La comunidad judía de Castilla, cuya presencia en Toledo fue muy elevada en el siglo XII, contribuyó decisivamente al encuentro entre el pensamiento griego transmitido por los árabes y el pensamiento cristiano. Los judíos actuaban como traductores al castellano de textos árabes, para que clérigos cultos lo vertieran después al latín. La experiencia no sólo enriqueció al cristianismo, sino también al pensamiento judío, que, de estar influido fundamentalmente por el platonismo, comenzó a valorar en gran medida el aristotelismo, como se ve en Maimónides.
En los siglos XII y XIII, las tres creencias se convirtieron en integradoras de otras tantas comunidades que habitaban en el mismo suelo, cada una de ellas aparecía dotada de tradiciones, lengua literaria, costumbres y derecho peculiares. Cada comunidad seguía su Ley, pero vivía dentro de un territorio cuyo soberano pertenece a una, la que detenta una absoluta legitimidad que niega a las otras dos. Coexistencia no significó en ningún momento igualdad, solo tolerancia.

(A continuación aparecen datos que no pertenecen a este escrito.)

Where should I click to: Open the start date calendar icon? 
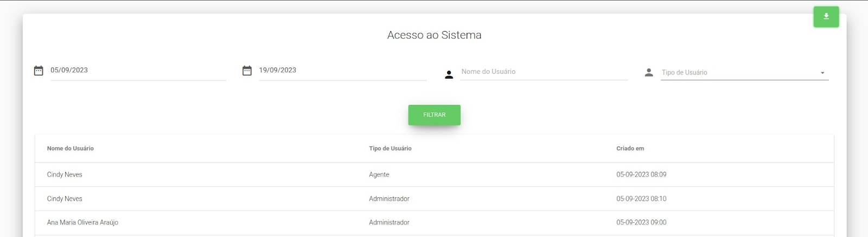39,71
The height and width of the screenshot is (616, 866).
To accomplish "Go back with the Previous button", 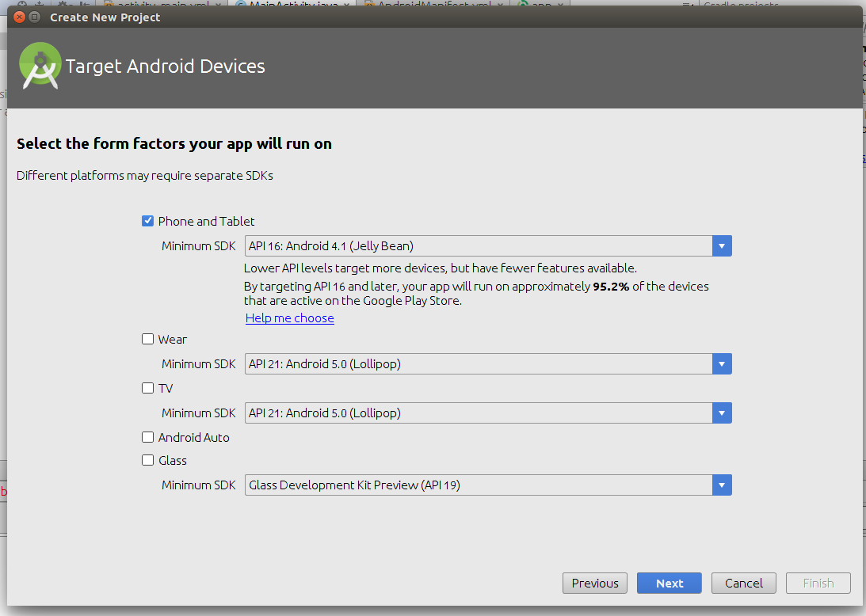I will click(594, 583).
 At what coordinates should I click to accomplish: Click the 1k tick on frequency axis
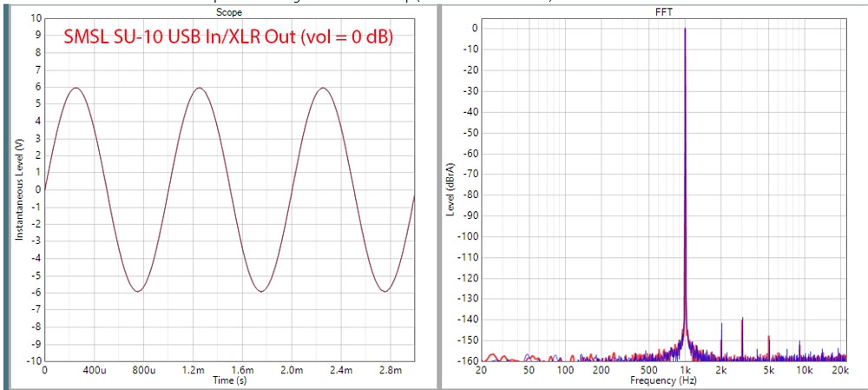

Las tres confesiones, aún combatiéndose recíprocamente, se influyeron entre sí con intensidad tal que resulta muy difícil separar las aportaciones de cada sector al común patrimonio de la cultura española. Todos pretendían conservar su identidad, manteniéndola en estado de pureza. Por eso nunca llegó a declararse deseable la convivencia, a lo sumo se decía que era útil. Lo s reyes ante las Cortes no paraban de insistir que los “judíos eran suyos” y que su finalidad era la conversión.
Durante los siglos medievales, la sociedad cristiana española se mostró persistente en su hostilidad hacia los judíos, aunque fue muy variable en sus manifestaciones concretas. El aire de tolerancia que se respiraba era solo en el caso de que los individuos se convirtieran mediante el bautizo.
Lo cierto es que judíos y musulmanes formaban sendas minorías, organizadas como microsociedades en el interior de la gran sociedad cristiana nacional.